--- START OF Raw records ---

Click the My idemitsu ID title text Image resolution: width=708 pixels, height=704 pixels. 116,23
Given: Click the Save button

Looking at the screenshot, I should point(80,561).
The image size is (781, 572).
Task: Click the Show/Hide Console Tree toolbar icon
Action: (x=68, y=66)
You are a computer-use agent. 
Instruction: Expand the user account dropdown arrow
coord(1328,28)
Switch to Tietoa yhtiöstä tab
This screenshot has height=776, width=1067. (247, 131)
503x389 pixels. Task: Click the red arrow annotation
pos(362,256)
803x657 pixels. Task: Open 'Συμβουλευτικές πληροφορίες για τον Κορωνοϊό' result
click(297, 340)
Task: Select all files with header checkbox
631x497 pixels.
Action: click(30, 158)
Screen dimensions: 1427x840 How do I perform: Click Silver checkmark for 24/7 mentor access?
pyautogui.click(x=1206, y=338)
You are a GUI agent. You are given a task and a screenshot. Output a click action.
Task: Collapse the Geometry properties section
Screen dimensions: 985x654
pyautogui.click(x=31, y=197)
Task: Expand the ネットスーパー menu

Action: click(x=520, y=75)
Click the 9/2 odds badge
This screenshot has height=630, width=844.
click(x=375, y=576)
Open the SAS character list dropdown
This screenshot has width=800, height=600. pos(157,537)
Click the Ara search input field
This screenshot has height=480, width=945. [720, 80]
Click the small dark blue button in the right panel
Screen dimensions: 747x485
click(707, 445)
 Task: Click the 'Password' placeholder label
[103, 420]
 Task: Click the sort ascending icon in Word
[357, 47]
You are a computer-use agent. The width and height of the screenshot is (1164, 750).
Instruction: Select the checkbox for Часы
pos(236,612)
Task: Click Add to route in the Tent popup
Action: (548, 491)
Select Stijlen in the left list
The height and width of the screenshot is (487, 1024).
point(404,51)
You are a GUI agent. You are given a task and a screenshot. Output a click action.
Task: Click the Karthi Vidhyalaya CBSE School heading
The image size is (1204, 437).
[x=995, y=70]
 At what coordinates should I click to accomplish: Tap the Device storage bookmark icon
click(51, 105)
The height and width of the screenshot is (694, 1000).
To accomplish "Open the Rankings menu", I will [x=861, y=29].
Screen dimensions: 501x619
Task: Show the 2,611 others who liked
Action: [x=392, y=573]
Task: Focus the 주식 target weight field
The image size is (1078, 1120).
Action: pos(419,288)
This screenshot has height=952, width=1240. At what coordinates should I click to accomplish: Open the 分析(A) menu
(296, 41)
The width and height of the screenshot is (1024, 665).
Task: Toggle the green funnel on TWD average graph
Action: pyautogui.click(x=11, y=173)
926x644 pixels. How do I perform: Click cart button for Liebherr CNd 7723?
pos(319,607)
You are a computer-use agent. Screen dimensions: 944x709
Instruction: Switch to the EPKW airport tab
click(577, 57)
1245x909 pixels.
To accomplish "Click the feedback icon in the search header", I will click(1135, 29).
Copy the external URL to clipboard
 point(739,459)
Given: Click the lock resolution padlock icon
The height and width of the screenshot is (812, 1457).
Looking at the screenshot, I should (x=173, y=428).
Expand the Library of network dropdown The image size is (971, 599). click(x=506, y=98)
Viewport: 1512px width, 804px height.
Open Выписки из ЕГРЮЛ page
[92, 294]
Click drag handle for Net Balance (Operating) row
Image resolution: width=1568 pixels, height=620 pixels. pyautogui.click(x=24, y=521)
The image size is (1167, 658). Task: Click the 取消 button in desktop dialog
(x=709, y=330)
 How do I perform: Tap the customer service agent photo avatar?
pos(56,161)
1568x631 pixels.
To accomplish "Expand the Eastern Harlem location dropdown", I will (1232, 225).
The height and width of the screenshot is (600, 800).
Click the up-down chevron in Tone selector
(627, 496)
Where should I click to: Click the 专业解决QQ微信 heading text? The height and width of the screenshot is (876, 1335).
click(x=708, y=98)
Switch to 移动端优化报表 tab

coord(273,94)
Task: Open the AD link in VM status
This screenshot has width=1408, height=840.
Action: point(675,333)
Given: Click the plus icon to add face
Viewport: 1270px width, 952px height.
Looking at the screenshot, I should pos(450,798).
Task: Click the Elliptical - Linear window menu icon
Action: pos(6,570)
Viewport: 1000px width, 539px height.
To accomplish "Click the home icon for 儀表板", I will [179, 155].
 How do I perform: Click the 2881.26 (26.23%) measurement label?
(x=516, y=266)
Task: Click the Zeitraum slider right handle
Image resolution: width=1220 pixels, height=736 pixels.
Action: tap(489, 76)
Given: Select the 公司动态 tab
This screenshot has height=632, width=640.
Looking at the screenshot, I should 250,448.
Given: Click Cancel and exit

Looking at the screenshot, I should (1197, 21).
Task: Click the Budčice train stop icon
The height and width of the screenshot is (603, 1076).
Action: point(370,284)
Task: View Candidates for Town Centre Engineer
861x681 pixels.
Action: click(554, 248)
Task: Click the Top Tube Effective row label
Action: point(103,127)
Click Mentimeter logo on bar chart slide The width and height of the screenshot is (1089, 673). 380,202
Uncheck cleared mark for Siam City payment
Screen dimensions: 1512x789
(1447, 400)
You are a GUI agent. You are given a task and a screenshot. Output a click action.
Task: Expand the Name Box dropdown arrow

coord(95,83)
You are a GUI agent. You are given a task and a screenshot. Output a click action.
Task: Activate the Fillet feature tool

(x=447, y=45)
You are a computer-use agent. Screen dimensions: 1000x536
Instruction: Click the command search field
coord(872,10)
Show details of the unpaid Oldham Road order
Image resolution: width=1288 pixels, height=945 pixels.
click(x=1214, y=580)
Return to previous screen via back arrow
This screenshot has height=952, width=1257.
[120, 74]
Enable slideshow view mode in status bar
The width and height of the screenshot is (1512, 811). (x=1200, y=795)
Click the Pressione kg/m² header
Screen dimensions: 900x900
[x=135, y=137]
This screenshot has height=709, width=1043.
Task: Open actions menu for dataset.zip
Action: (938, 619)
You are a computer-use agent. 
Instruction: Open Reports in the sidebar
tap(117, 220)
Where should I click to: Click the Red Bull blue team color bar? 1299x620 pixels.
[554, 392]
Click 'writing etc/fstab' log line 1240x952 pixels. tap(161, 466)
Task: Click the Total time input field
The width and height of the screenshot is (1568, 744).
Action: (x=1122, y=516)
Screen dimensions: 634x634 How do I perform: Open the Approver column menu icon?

--- END OF Raw records ---

> **Do this**: Rewrite every one of the stored entries above as a numbered list, one line per item, and drop any blank lines.

> **Correct result**:
1. Click the My idemitsu ID title text Image resolution: width=708 pixels, height=704 pixels. 116,23
2. Given: Click the Save button
3. Looking at the screenshot, I should point(80,561).
4. The image size is (781, 572).
5. Task: Click the Show/Hide Console Tree toolbar icon
6. Action: (x=68, y=66)
7. You are a computer-use agent. 
8. Instruction: Expand the user account dropdown arrow
9. coord(1328,28)
10. Switch to Tietoa yhtiöstä tab
11. This screenshot has height=776, width=1067. (247, 131)
12. 503x389 pixels. Task: Click the red arrow annotation
13. pos(362,256)
14. 803x657 pixels. Task: Open 'Συμβουλευτικές πληροφορίες για τον Κορωνοϊό' result
15. click(297, 340)
16. Task: Select all files with header checkbox
17. 631x497 pixels.
18. Action: click(30, 158)
19. Screen dimensions: 1427x840 How do I perform: Click Silver checkmark for 24/7 mentor access?
20. pyautogui.click(x=1206, y=338)
21. You are a GUI agent. You are given a task and a screenshot. Output a click action.
22. Task: Collapse the Geometry properties section
23. Screen dimensions: 985x654
24. pyautogui.click(x=31, y=197)
25. Task: Expand the ネットスーパー menu
26. Action: click(x=520, y=75)
27. Click the 9/2 odds badge
28. This screenshot has height=630, width=844.
29. click(x=375, y=576)
30. Open the SAS character list dropdown
31. This screenshot has width=800, height=600. pos(157,537)
32. Click the Ara search input field
33. This screenshot has height=480, width=945. [720, 80]
34. Click the small dark blue button in the right panel
35. Screen dimensions: 747x485
36. click(707, 445)
37.  Task: Click the 'Password' placeholder label
38. [103, 420]
39.  Task: Click the sort ascending icon in Word
40. [357, 47]
41. You are a computer-use agent. The width and height of the screenshot is (1164, 750).
42. Instruction: Select the checkbox for Часы
43. pos(236,612)
44. Task: Click Add to route in the Tent popup
45. Action: (548, 491)
46. Select Stijlen in the left list
47. The height and width of the screenshot is (487, 1024).
48. point(404,51)
49. You are a GUI agent. You are given a task and a screenshot. Output a click action.
50. Task: Click the Karthi Vidhyalaya CBSE School heading
51. The image size is (1204, 437).
52. [x=995, y=70]
53.  At what coordinates should I click to accomplish: Tap the Device storage bookmark icon
54. click(51, 105)
55. The height and width of the screenshot is (694, 1000).
56. To accomplish "Open the Rankings menu", I will [x=861, y=29].
57. Screen dimensions: 501x619
58. Task: Show the 2,611 others who liked
59. Action: [x=392, y=573]
60. Task: Focus the 주식 target weight field
61. The image size is (1078, 1120).
62. Action: pos(419,288)
63. This screenshot has height=952, width=1240. At what coordinates should I click to accomplish: Open the 分析(A) menu
64. (296, 41)
65. The width and height of the screenshot is (1024, 665).
66. Task: Toggle the green funnel on TWD average graph
67. Action: pyautogui.click(x=11, y=173)
68. 926x644 pixels. How do I perform: Click cart button for Liebherr CNd 7723?
69. pos(319,607)
70. You are a computer-use agent. Screen dimensions: 944x709
71. Instruction: Switch to the EPKW airport tab
72. click(577, 57)
73. 1245x909 pixels.
74. To accomplish "Click the feedback icon in the search header", I will click(1135, 29).
75. Copy the external URL to clipboard
76.  point(739,459)
77. Given: Click the lock resolution padlock icon
78. The height and width of the screenshot is (812, 1457).
79. Looking at the screenshot, I should (x=173, y=428).
80. Expand the Library of network dropdown The image size is (971, 599). click(x=506, y=98)
81. Viewport: 1512px width, 804px height.
82. Open Выписки из ЕГРЮЛ page
83. [92, 294]
84. Click drag handle for Net Balance (Operating) row
85. Image resolution: width=1568 pixels, height=620 pixels. pyautogui.click(x=24, y=521)
86. The image size is (1167, 658). Task: Click the 取消 button in desktop dialog
87. (x=709, y=330)
88.  How do I perform: Tap the customer service agent photo avatar?
89. pos(56,161)
90. 1568x631 pixels.
91. To accomplish "Expand the Eastern Harlem location dropdown", I will (1232, 225).
92. The height and width of the screenshot is (600, 800).
93. Click the up-down chevron in Tone selector
94. (627, 496)
95. Where should I click to: Click the 专业解决QQ微信 heading text? The height and width of the screenshot is (876, 1335).
96. click(x=708, y=98)
97. Switch to 移动端优化报表 tab
98. coord(273,94)
99. Task: Open the AD link in VM status
100. This screenshot has width=1408, height=840.
101. Action: point(675,333)
102. Given: Click the plus icon to add face
103. Viewport: 1270px width, 952px height.
104. Looking at the screenshot, I should pos(450,798).
105. Task: Click the Elliptical - Linear window menu icon
106. Action: pos(6,570)
107. Viewport: 1000px width, 539px height.
108. To accomplish "Click the home icon for 儀表板", I will [179, 155].
109.  How do I perform: Click the 2881.26 (26.23%) measurement label?
110. (x=516, y=266)
111. Task: Click the Zeitraum slider right handle
112. Image resolution: width=1220 pixels, height=736 pixels.
113. Action: tap(489, 76)
114. Given: Select the 公司动态 tab
115. This screenshot has height=632, width=640.
116. Looking at the screenshot, I should 250,448.
117. Given: Click Cancel and exit
118. Looking at the screenshot, I should (1197, 21).
119. Task: Click the Budčice train stop icon
120. The height and width of the screenshot is (603, 1076).
121. Action: point(370,284)
122. Task: View Candidates for Town Centre Engineer
123. 861x681 pixels.
124. Action: click(554, 248)
125. Task: Click the Top Tube Effective row label
126. Action: point(103,127)
127. Click Mentimeter logo on bar chart slide The width and height of the screenshot is (1089, 673). 380,202
128. Uncheck cleared mark for Siam City payment
129. Screen dimensions: 1512x789
130. (1447, 400)
131. You are a GUI agent. You are given a task and a screenshot. Output a click action.
132. Task: Expand the Name Box dropdown arrow
133. coord(95,83)
134. You are a GUI agent. You are given a task and a screenshot. Output a click action.
135. Task: Activate the Fillet feature tool
136. (x=447, y=45)
137. You are a computer-use agent. Screen dimensions: 1000x536
138. Instruction: Click the command search field
139. coord(872,10)
140. Show details of the unpaid Oldham Road order
141. Image resolution: width=1288 pixels, height=945 pixels.
142. click(x=1214, y=580)
143. Return to previous screen via back arrow
144. This screenshot has height=952, width=1257.
145. [120, 74]
146. Enable slideshow view mode in status bar
147. The width and height of the screenshot is (1512, 811). (x=1200, y=795)
148. Click the Pressione kg/m² header
149. Screen dimensions: 900x900
150. [x=135, y=137]
151. This screenshot has height=709, width=1043.
152. Task: Open actions menu for dataset.zip
153. Action: (938, 619)
154. You are a computer-use agent. 
155. Instruction: Open Reports in the sidebar
156. tap(117, 220)
157. Where should I click to: Click the Red Bull blue team color bar? 1299x620 pixels.
158. [554, 392]
159. Click 'writing etc/fstab' log line 1240x952 pixels. tap(161, 466)
160. Task: Click the Total time input field
161. The width and height of the screenshot is (1568, 744).
162. Action: (x=1122, y=516)
163. Screen dimensions: 634x634 How do I perform: Open the Approver column menu icon?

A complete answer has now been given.